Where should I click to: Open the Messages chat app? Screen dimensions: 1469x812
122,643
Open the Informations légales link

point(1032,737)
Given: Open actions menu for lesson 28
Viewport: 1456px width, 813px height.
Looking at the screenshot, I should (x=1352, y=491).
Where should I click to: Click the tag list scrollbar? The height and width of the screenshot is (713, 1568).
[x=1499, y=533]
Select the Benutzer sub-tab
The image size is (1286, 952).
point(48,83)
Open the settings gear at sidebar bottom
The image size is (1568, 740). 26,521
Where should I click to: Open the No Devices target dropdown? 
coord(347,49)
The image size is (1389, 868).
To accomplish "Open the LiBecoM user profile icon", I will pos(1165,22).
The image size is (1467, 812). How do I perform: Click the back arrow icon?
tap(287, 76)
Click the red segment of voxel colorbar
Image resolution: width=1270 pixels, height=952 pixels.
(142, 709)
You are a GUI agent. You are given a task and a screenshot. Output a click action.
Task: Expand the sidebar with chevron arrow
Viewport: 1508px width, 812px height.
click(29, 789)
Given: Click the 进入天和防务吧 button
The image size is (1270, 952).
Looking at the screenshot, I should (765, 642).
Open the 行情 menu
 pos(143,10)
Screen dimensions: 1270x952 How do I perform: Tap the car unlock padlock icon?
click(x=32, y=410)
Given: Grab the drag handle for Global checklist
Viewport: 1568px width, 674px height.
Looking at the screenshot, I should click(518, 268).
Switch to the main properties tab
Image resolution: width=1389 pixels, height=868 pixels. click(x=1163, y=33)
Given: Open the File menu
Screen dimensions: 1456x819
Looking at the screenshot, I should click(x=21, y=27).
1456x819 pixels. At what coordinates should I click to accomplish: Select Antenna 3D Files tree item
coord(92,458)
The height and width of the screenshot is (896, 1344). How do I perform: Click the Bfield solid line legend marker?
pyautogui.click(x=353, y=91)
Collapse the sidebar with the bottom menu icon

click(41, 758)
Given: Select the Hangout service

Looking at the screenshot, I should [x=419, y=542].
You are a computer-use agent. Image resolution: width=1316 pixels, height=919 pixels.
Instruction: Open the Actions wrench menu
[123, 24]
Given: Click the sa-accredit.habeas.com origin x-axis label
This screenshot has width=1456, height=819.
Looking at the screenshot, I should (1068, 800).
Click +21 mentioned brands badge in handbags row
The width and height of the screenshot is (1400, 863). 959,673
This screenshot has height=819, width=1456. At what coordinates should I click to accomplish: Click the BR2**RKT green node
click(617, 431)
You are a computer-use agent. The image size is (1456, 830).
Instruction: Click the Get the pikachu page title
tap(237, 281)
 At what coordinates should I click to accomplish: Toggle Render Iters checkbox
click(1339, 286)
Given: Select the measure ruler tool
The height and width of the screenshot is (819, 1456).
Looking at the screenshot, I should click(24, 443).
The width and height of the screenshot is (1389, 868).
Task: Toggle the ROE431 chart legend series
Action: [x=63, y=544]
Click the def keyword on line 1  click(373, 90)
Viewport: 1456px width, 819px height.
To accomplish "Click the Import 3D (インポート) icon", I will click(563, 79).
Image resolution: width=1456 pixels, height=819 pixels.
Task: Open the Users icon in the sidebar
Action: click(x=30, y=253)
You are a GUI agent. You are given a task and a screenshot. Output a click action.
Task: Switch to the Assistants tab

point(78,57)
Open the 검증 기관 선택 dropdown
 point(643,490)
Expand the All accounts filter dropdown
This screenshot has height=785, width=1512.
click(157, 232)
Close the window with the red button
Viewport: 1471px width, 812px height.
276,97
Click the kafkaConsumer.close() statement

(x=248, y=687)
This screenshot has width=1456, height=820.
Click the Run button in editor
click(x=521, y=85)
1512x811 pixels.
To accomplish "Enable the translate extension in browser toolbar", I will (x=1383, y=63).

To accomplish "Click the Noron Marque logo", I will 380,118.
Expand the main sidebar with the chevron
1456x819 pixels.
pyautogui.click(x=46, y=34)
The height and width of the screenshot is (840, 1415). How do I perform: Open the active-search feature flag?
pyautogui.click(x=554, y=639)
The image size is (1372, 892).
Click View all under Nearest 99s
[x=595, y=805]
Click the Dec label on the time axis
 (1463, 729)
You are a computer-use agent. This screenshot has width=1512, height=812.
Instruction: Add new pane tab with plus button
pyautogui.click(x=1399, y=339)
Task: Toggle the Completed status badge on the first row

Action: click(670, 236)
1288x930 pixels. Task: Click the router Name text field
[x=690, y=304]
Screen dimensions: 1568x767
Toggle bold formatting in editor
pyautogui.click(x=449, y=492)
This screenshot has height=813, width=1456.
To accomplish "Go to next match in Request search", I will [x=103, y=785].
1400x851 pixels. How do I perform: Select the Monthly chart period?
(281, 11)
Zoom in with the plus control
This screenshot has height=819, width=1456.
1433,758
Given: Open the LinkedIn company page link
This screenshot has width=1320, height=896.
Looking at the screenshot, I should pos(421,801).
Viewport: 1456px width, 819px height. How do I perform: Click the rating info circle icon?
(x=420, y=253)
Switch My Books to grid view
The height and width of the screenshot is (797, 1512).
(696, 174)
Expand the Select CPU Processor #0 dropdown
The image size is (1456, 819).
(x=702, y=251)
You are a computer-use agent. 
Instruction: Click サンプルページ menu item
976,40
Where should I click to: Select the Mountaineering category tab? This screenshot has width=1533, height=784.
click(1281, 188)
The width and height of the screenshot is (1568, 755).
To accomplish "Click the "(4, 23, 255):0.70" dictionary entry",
□ □ □
■ **REQUIRED ACTION**:
In the records above, find every line containing the word "computer" and show it.

■ **WRITTEN RESPONSE**:
You are a computer-use agent. Image resolution: width=1316 pixels, height=919 pixels.
You are a computer-use agent. The image size is (1456, 830).
You are a computer-use agent. This screenshot has width=1512, height=812.
You are a computer-use agent. 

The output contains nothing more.